● **What to produce**:
Substitute "capture" for "screenshot" everywhere in the rows below, keeping every other word the same. Leave the pictures out of your answer.

● **Data section**:
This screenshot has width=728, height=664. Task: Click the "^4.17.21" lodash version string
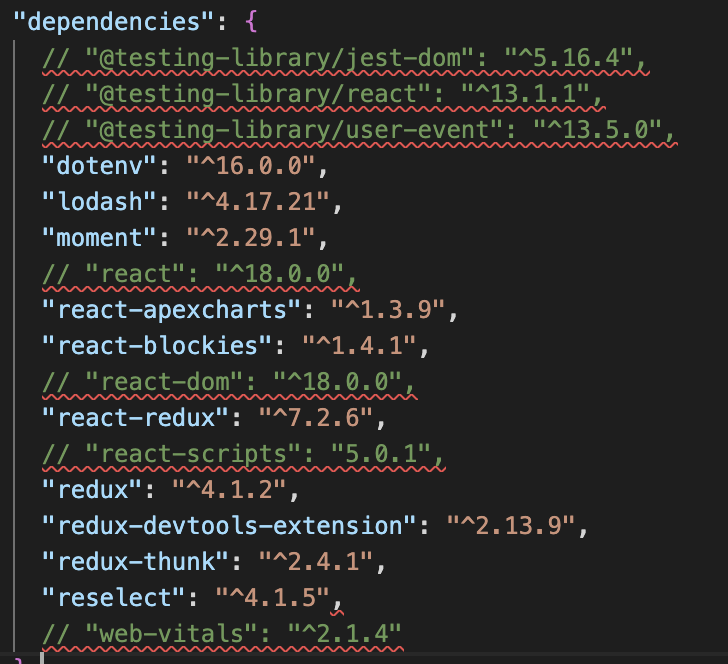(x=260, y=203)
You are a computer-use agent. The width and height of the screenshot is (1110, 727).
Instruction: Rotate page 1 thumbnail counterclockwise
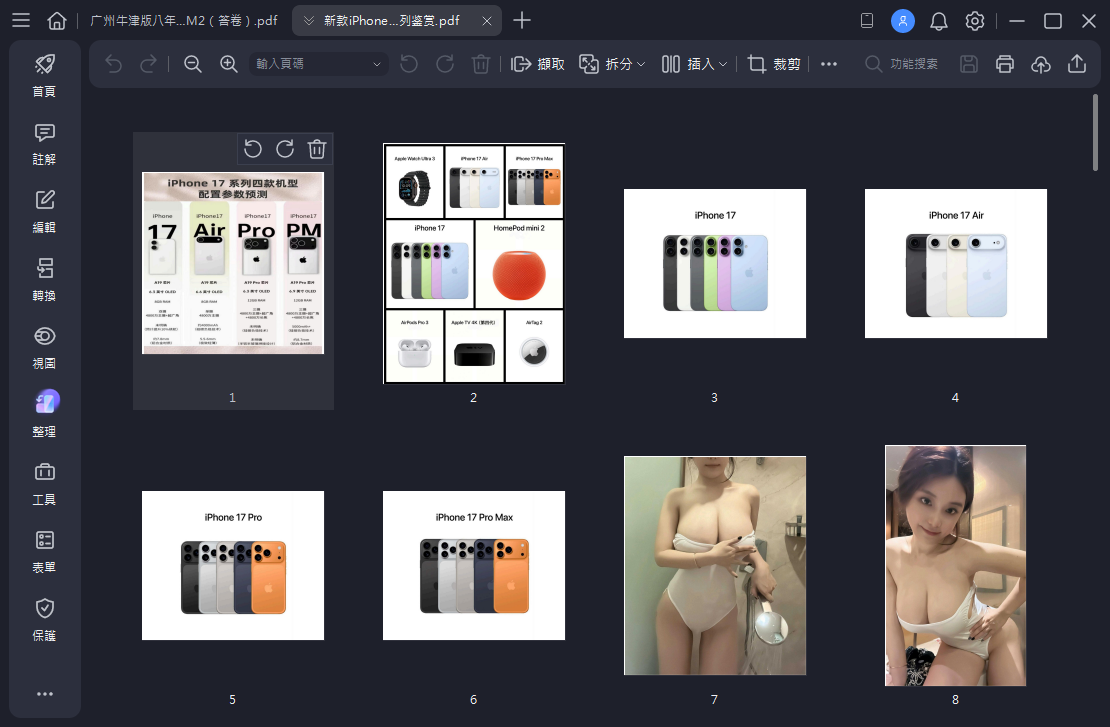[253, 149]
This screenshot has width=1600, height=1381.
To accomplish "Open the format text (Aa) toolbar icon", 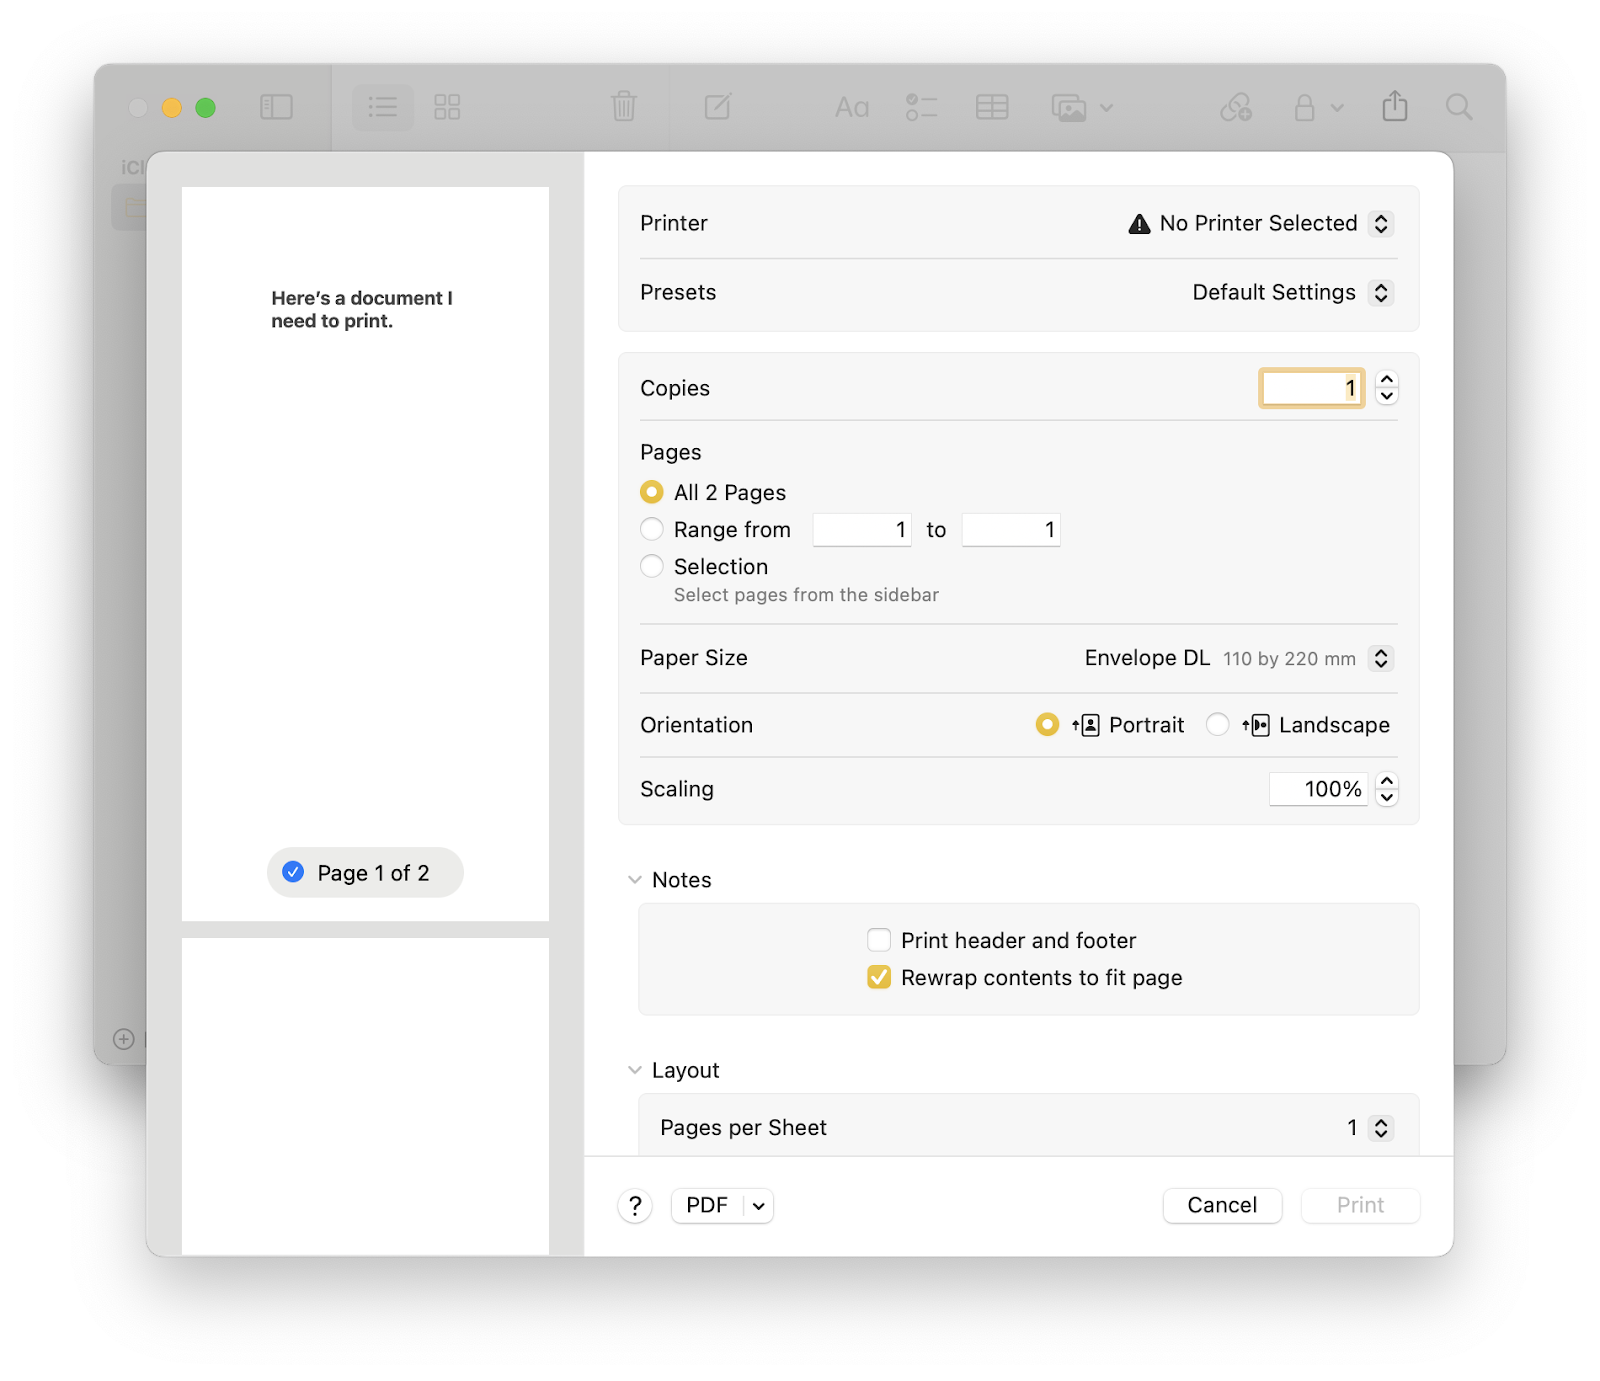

● **Full solution**:
This capture has width=728, height=664. Task: Click the "^4.17.21" lodash version string
(x=260, y=203)
You are a computer-use agent. The width and height of the capture is (1110, 727).
Instruction: Rotate page 1 thumbnail counterclockwise
[253, 149]
This capture has width=1600, height=1381.
To accomplish "Open the format text (Aa) toolbar icon", 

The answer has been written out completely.